[Opening Stored data section]

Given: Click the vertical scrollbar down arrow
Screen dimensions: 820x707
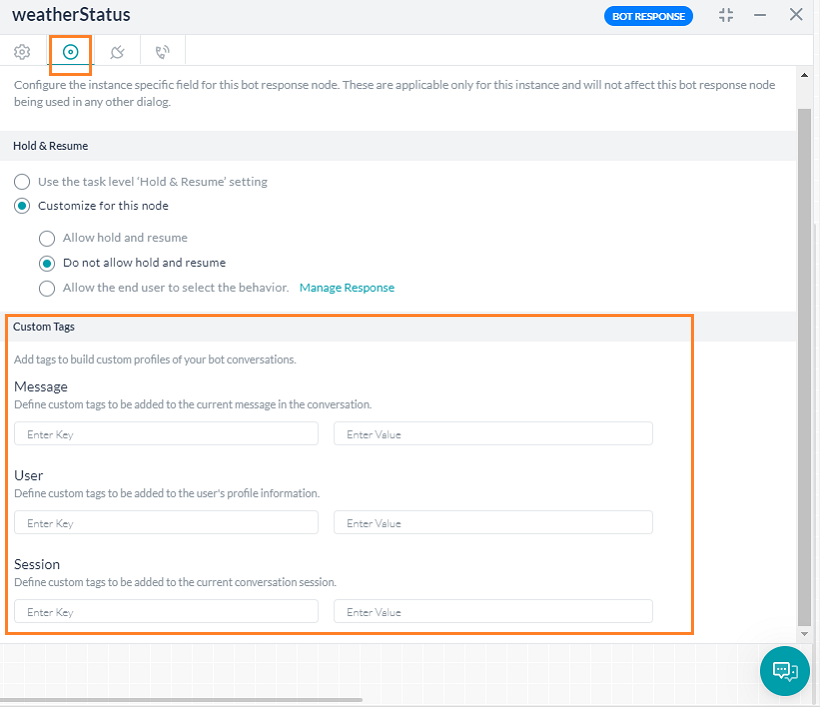Looking at the screenshot, I should tap(805, 634).
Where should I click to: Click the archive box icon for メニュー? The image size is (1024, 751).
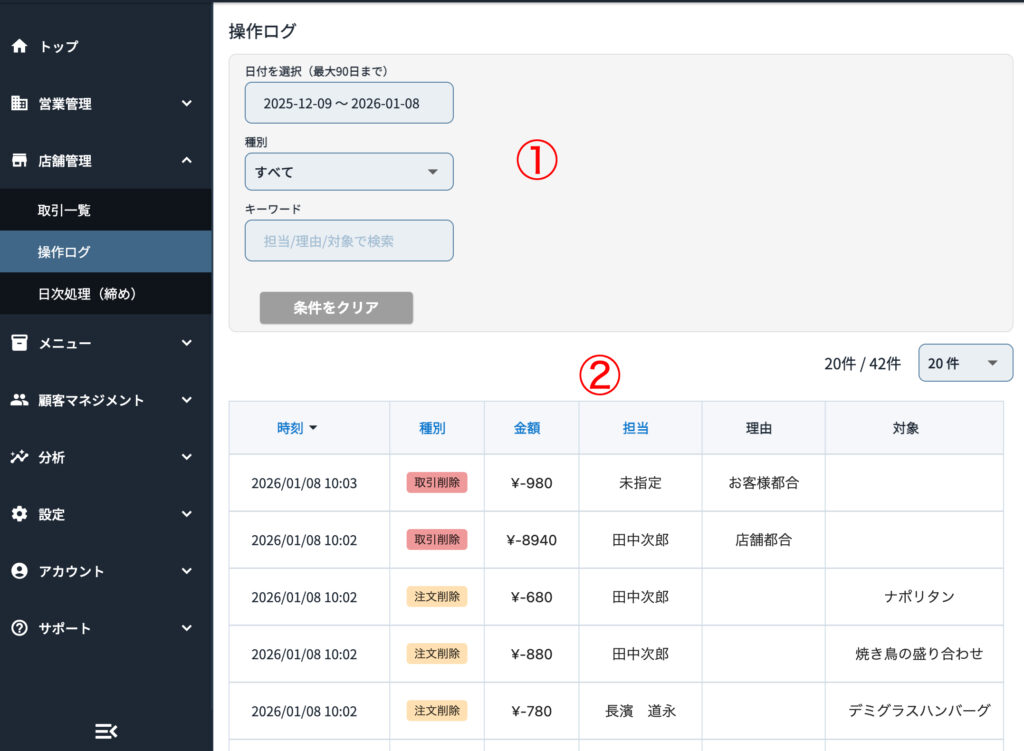tap(19, 343)
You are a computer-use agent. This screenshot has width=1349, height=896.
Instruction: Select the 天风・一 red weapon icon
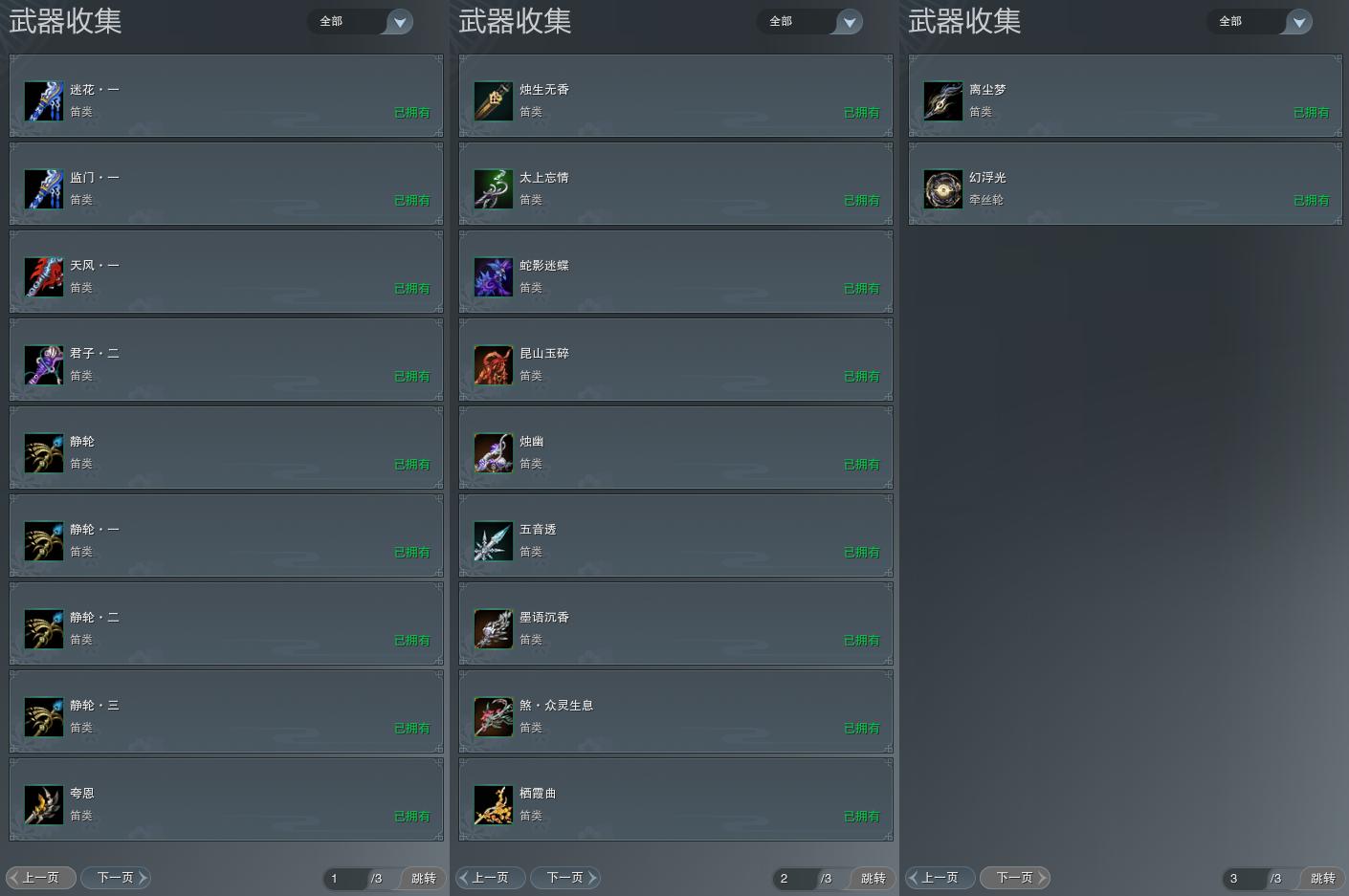44,277
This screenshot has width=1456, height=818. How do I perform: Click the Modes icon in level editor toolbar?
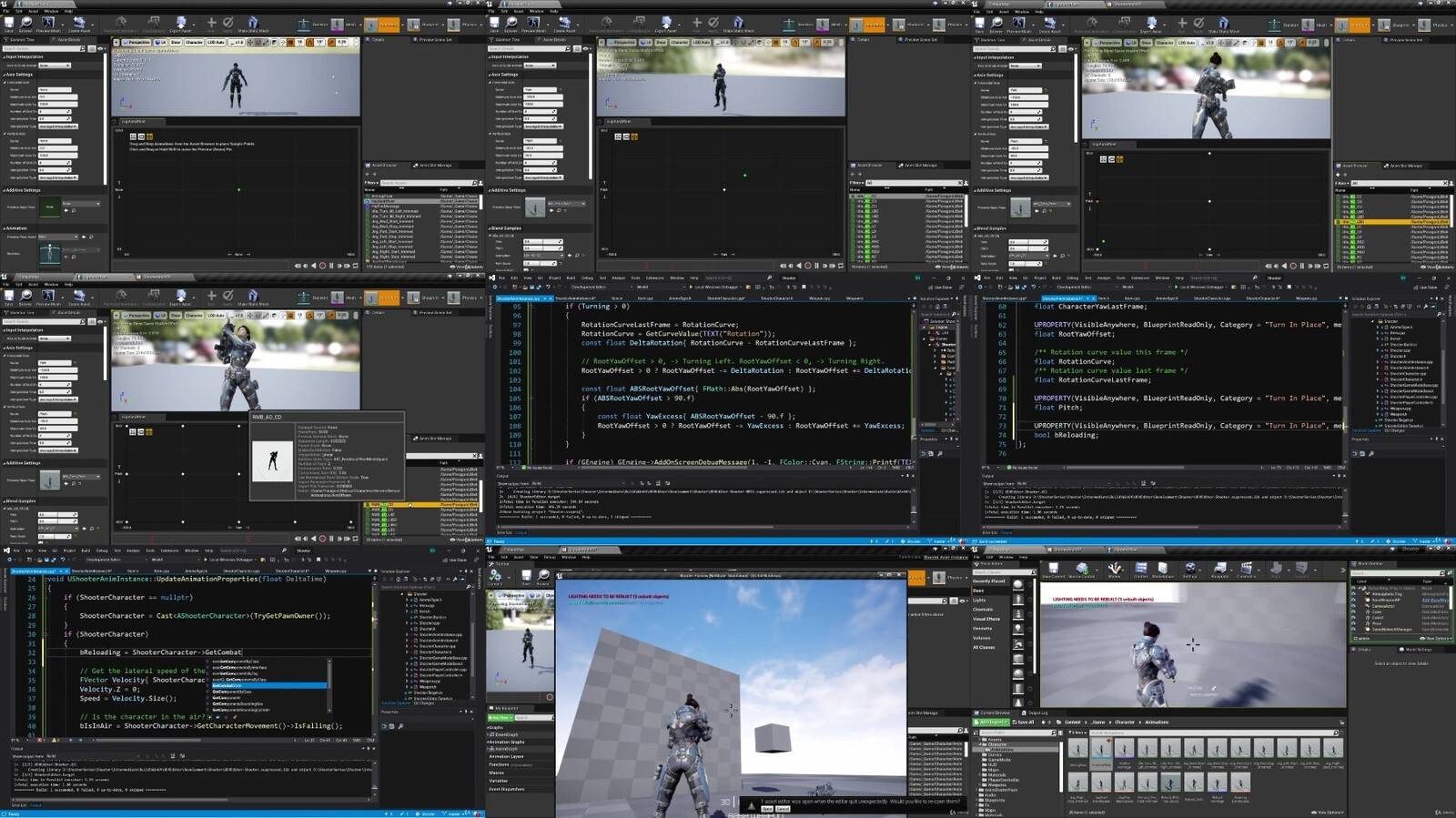tap(1114, 568)
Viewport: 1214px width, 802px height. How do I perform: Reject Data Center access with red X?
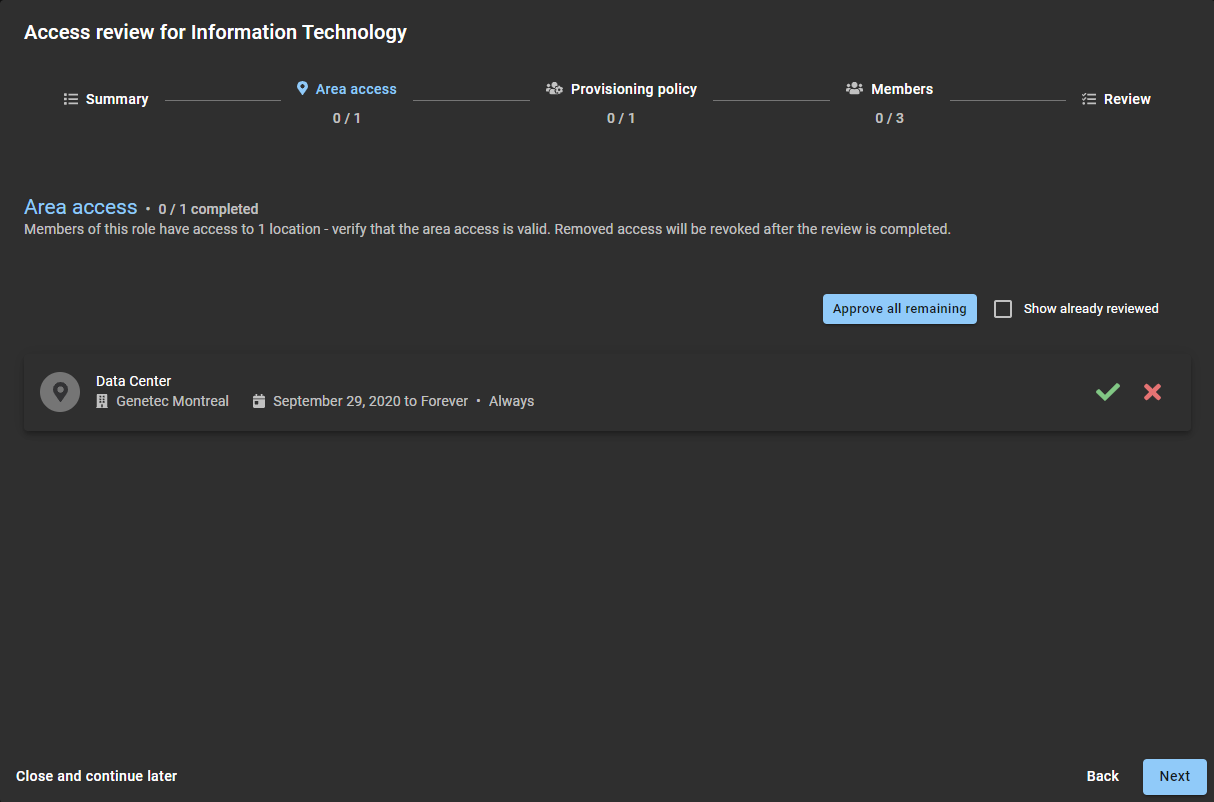click(x=1152, y=392)
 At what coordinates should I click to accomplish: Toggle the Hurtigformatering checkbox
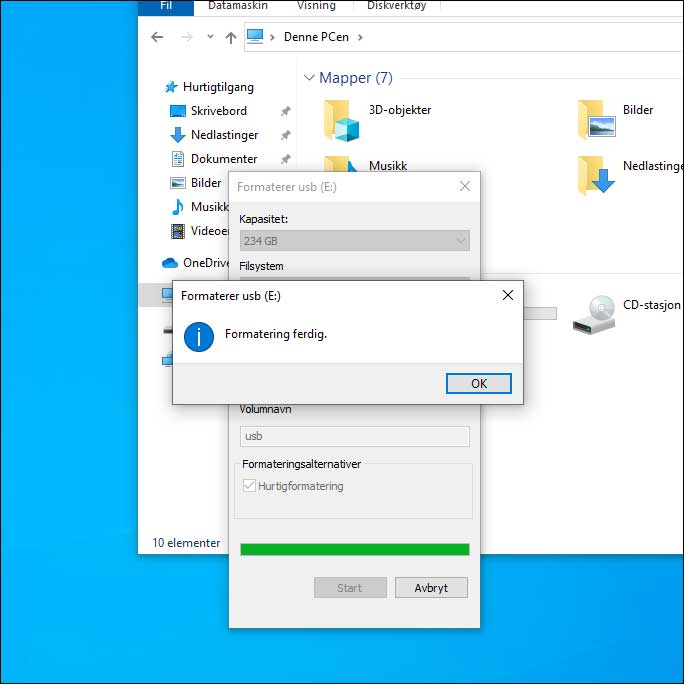click(x=249, y=486)
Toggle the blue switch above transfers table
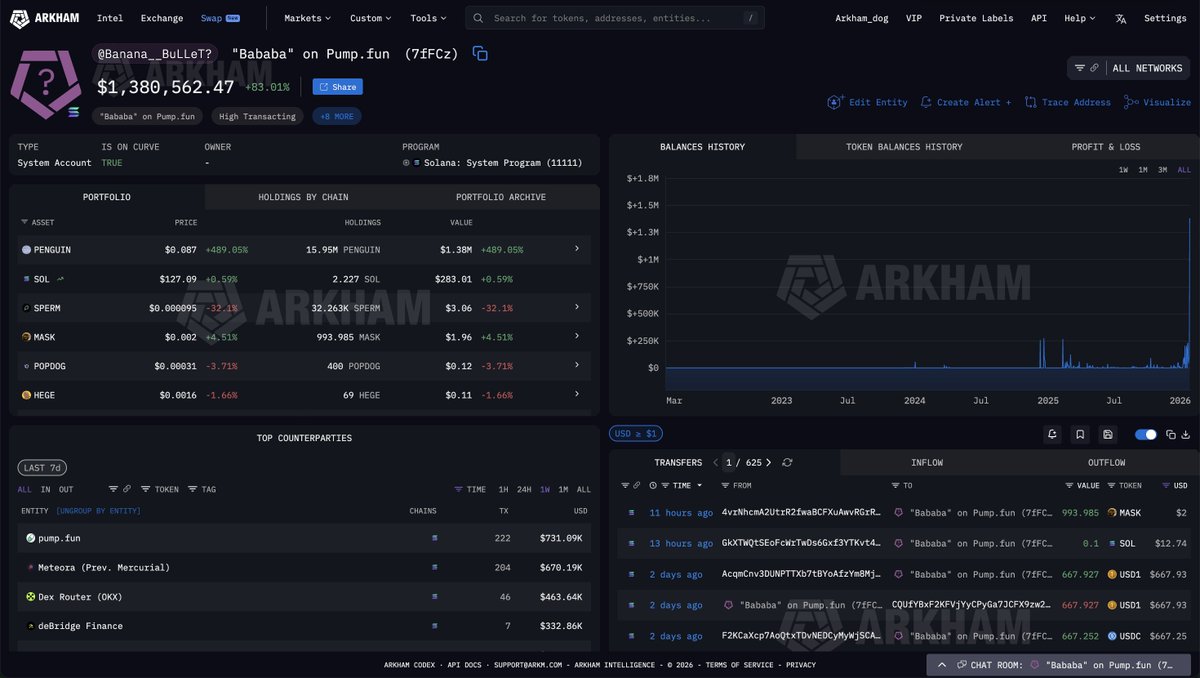The image size is (1200, 678). (x=1145, y=434)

[Closing Stored data section]

#### [Brief]
All lines from the line with "Viewport: 1214px width, 802px" through the final line of the data, both included, are to be repeated exactly; no other lines and no pictures.

#### [Your response]
Viewport: 1214px width, 802px height. How do I perform: Reject Data Center access with red X?
click(x=1152, y=392)
 At what coordinates should I click to accomplish: Toggle the Hurtigformatering checkbox
click(x=249, y=486)
Toggle the blue switch above transfers table
The image size is (1200, 678). (x=1145, y=434)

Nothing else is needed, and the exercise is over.